- **Records contained in a dataset**
>>>

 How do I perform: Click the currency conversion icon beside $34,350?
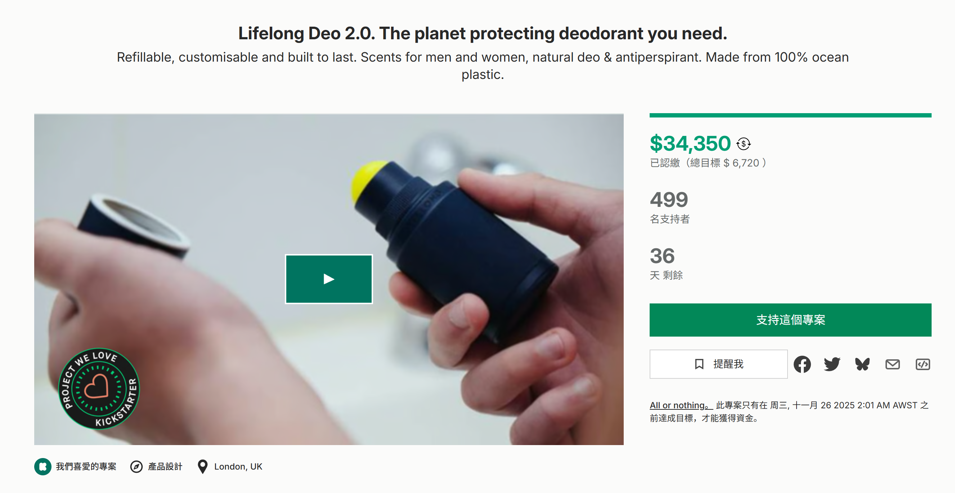(x=743, y=144)

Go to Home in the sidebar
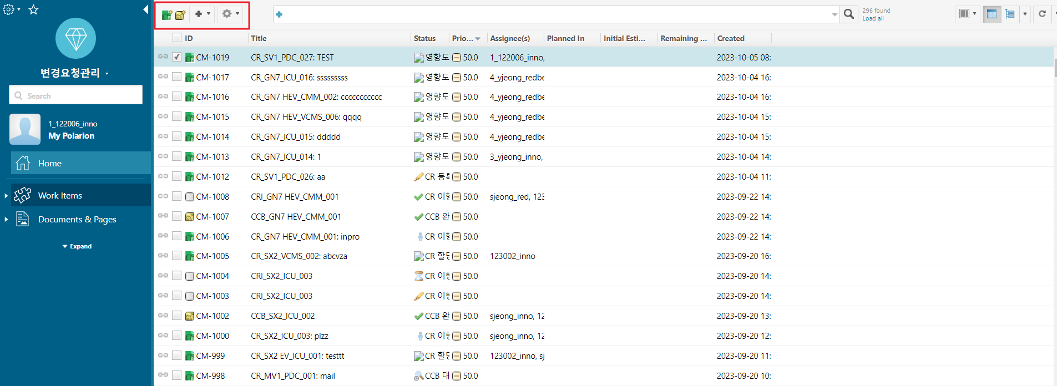click(x=50, y=164)
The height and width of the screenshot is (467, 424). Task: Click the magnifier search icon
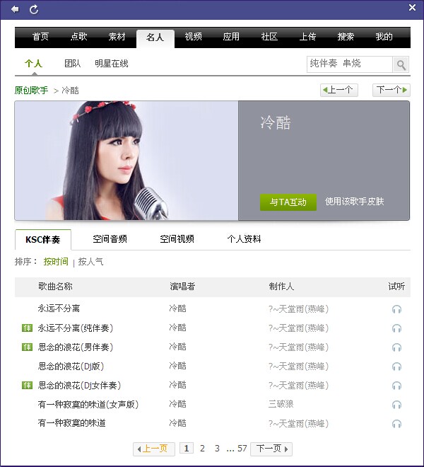(401, 64)
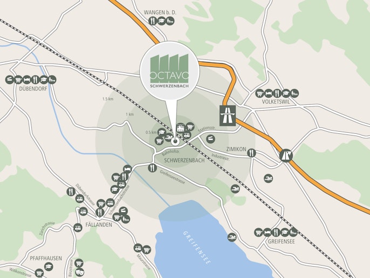Click the Greifensee lake name text
The image size is (370, 278).
[x=197, y=248]
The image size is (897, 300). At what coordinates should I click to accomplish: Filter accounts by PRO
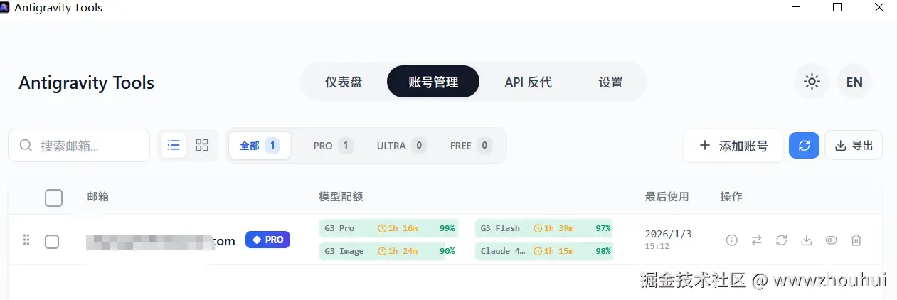click(x=332, y=145)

<<<

- **Task brief**
Reproduce each record above by retyping it exactly; omit all images.

- **Written reply**
 How do I perform: Click the currency conversion icon beside $34,350?
(x=743, y=144)

Go to Home in the sidebar
click(x=50, y=164)
The height and width of the screenshot is (467, 424). Task: Click the magnifier search icon
(401, 64)
Click the Greifensee lake name text
The image size is (370, 278).
[x=197, y=248]
The image size is (897, 300). At what coordinates should I click to accomplish: Filter accounts by PRO
click(x=332, y=145)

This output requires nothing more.